Recommendations on the Number and Data Volume for Partitions and Buckets

The total number of tablets in a table is equal to the product of partition number and bucket number.
The recommended number of tablets in a table, regardless of capacity expansion, is slightly more than the number of disks in the entire cluster.
The data volume of a single tablet does not have an upper or lower limit theoretically, but is recommended to be in the range of 1 GB to 10 GB. Overly small data volume of a single tablet can impose a stress on data aggregation and metadata management, while overly large data volume can cause trouble in data migration and completion, and increase the cost of Schema Change or Rollup operation failures (These operations are performed on the Tablet level).
For the tablets, if you cannot have the ideal data volume and the ideal quantity at the same time, it is advised to prioritize the ideal data volume.
Upon table creation, you specify the same number of buckets for each partition. However, when dynamically increasing partitions (ADD PARTITION), you can specify the number of buckets for the new partitions separately. This feature can help you cope with data reduction or expansion.
Once the number of buckets for a partition is specified, it cannot be changed. Therefore, when determining the number of Buckets, you need to consider the need of cluster expansion in advance. For example, if there are only 3 hosts, and each host has only 1 disk, and you have set the number of Buckets is only set to 3 or less, then no amount of newly added machines can increase concurrency.
Assume that there are 10 BEs and each BE has one disk. If the total size of a table is 500 MB, you can consider dividing it into 4 to 8 tablets.

5 GB: 8 to 16 tablets

50 GB: 32 tablets

500 GB: You can consider dividing it into partitions, with each partition about 50 GB in size, and 16 to 32 tablets per partition.

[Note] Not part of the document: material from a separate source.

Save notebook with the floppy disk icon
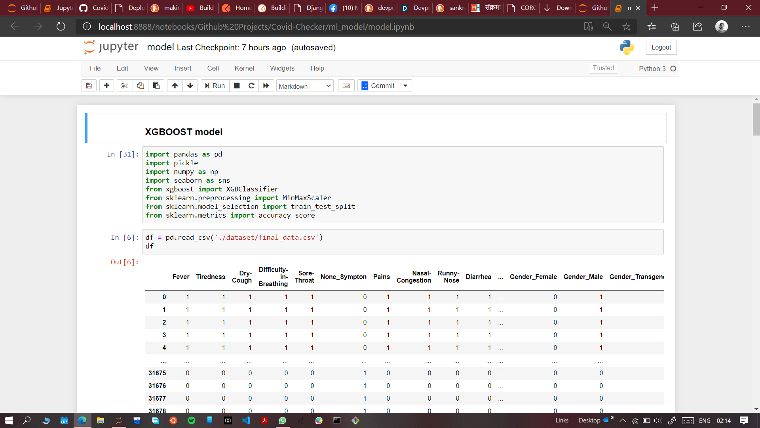The height and width of the screenshot is (428, 760). tap(89, 86)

5 TB: You can consider dividing it into partitions, with each partition about 50 GB in size, and 16 to 32 tablets per partition.

Settings and Usage Scenarios of Random Distribution

If the OLAP table does not have columns of REPLACE type, set the data bucketing mode of the table to RANDOM. This can avoid severe data skew. (When loading data into the partition corresponding to the table, each batch of data in a single load task will be written into a randomly selected tablet).
When the bucketing mode of the table is set to RANDOM, since there are no specified bucketing columns, it is impossible to query only a few buckets, so all buckets in the hit partition will be scanned when querying the table. Thus, this setting is only suitable for aggregate query analysis of the table data as a whole, but not for high-concurrency point queries.
If the data distribution of the OLAP table is Random Distribution, you can set load to single tablet to true when importing data. In this way, when importing large amounts of data, in one task, data will be only written in one tablet of the corresponding partition. This can improve both the concurrency and throughput of data import and reduce write amplification caused by data import and compaction, and thus, ensure cluster stability.

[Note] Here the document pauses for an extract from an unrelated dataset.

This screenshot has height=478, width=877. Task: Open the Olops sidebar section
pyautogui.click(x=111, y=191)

Composite Partitioning vs Single Partitioning

Compound partitioning
- The first layer of data partitioning is called Partition. You can specify a dimension column as the partitioning column (currently only supports columns of INT and TIME types), and specify the value range of each partition.
- The second layer is called Distribution, which means bucketing. You can perform HASH distribution on data by specifying the number of buckets and one or more dimension columns as the bucketing columns, or perform random distribution on data by setting the mode to Random Distribution.

Compound partitioning is recommended for the following scenarios:

Scenarios with time dimensions or similar dimensions with ordered values, which can be used as partitioning columns. The partitioning granularity can be evaluated based on data import frequency, data volume, etc.
Scenarios with a need to delete historical data: If, for example, you only need to keep the data of the last N days), you can use compound partitioning so you can delete historical partitions. To remove historical data, you can also send a DELETE statement within the specified partition.
Scenarios with a need to avoid data skew. You can specify the number of buckets individually for each partition. For example, if you choose to partition the data by day, and the data volume per day varies greatly, you can customize the number of buckets for each partition. For the choice of bucketing column, it is advised to select the column(s) with variety in values.